The Petitioner disagrees that there was a divestment in this case. The Petitioner asserts that she did not sell her property for less than FMV. The Petitioner notes that the estimated FMV of $129,700 in the property tax assessment did not reflect necessary repairs to the property. The Petitioner further argues that the county should have deducted the closing costs paid by the Petitioner in determining whether there was a divestment. Finally, the Petitioner asserts that the county should have considered the fact that the Petitioner’s son provided services to the Petitioner.

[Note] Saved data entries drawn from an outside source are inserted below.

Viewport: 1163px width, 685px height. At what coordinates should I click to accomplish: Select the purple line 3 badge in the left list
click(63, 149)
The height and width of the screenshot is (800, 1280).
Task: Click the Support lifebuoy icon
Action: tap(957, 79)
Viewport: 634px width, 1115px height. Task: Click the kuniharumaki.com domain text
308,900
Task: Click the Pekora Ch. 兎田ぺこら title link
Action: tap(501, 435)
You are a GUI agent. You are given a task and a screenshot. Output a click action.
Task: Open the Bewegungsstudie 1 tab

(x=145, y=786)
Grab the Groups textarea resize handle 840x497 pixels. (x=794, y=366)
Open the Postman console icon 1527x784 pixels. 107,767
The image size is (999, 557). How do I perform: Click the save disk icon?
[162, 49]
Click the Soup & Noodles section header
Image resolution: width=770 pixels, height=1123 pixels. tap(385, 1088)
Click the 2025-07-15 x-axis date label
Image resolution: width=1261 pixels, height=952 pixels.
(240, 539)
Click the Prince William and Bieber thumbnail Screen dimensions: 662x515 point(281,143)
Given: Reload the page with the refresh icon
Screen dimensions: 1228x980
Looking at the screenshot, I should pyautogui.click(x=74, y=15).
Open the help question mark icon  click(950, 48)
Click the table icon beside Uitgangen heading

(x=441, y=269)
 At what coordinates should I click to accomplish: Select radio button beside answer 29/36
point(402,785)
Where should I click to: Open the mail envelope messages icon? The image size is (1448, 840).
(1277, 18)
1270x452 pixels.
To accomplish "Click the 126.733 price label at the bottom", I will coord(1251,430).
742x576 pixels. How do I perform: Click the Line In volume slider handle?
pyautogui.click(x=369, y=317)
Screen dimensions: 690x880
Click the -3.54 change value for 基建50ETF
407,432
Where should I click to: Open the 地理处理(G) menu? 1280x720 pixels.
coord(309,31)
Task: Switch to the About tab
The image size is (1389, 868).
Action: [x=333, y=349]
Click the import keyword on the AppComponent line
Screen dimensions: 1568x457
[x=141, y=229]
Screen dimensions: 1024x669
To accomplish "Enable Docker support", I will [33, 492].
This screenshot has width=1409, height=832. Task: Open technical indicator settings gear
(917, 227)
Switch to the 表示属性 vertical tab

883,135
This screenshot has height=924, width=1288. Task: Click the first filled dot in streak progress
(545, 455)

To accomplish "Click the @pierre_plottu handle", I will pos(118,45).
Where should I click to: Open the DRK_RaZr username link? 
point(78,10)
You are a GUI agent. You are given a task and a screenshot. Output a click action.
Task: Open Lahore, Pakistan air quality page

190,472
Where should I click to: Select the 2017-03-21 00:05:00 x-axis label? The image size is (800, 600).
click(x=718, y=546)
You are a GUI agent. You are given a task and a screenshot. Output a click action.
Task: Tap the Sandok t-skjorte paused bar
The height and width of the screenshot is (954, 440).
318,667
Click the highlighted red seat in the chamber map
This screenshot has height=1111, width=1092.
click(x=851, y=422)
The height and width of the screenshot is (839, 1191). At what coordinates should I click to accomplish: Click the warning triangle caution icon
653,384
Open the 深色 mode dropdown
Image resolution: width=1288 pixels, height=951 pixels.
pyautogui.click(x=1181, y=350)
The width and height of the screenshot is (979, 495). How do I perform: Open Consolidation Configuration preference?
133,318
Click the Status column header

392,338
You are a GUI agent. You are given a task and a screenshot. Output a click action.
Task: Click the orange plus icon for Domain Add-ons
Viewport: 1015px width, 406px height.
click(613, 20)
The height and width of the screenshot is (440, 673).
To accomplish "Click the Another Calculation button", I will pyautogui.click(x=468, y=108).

As to the home’s FMV, the county presented the tax records which show estimated FMV to be $129,700. The taxing district’s estimated FMV is done for purposes of tax assessment and it does not consider a variety of detailed factors that an open market has on a property’s value. The Wisconsin Court of Appeals has adopted the IRS definition of FMV to mean the price that property will bring when it is offered for sale by a person who desires but is not obligated to sell and is bought by a person who is willing but not obligated to buy. First Wisconsin Nat’l Bank v. Wilson, 121 Wis. 2d 505, 360 N.W.2d 548 (Ct. App. 1984).

Therefore, I find that the recent arm’s length sale of the property is a better indicator of FMV than the estimated FMV of the property assessment. The parties to the sale considered the condition of the property and the needed repairs in coming to a sale price. That price was not significantly below the listing price and there is evidence that it was reasonable given the repairs that were needed. I concur with the Petitioner that the sale of the home for $126,500 does not constitute a divestment.

The Petitioner further contends that the county should have considered the closing costs that she was required to pay on the property at the time of the sale which included taxes, insurance, title fees and realtor fees. The county contends that MEH 17.10 does not make any provision to allow for deduction of those costs in determining whether there was a divestment or the amount of a divestment. The Petitioner produced two previous DHA decisions (DHA Case Nos. 183502 and 177944) that concluded closing costs should be deducted in a divestment determination. I concur with those decisions. There is nothing specific in the law or in the MEH about how the county should treat the payment of required and reasonable closing costs in determining whether there is a divestment. There is no basis for finding in law or in policy that payment of required taxes, insurance, and title fees as well as reasonable realtor fees constitute a divestment of funds for purpose of becoming MA eligible.

Therefore, I conclude that there was no divestment related to the sale of the property.

There is an additional issue concerning whether the Petitioner’s payment to her son of $3,012.46 was a divestment. I do not find that the county agency made a specific determination regarding this issue. Therefore, I am remanding this case back to the agency to re-determine the Petitioner’s MA eligibility based on my finding that there was no divestment related to the sale of the home. If the county makes any further divestment determination, it must provide notice and appeal rights to the Petitioner.

Conclusions of Law

The county did not correctly determine that there was a divestment of funds by the Petitioner related to the sale of a home in which she had a life estate interest and did not correctly impose a divestment penalty period.



That this matter is remanded to the agency to take all administrative steps necessary to re-determine the Petitioner’s MA eligibility in accordance with the finding herein that there was no divestment related to the sale of the Petitioner’s home. These actions must be completed within 10 days of the date of this decision.

[Request for a rehearing and appeal to court instructions omitted.]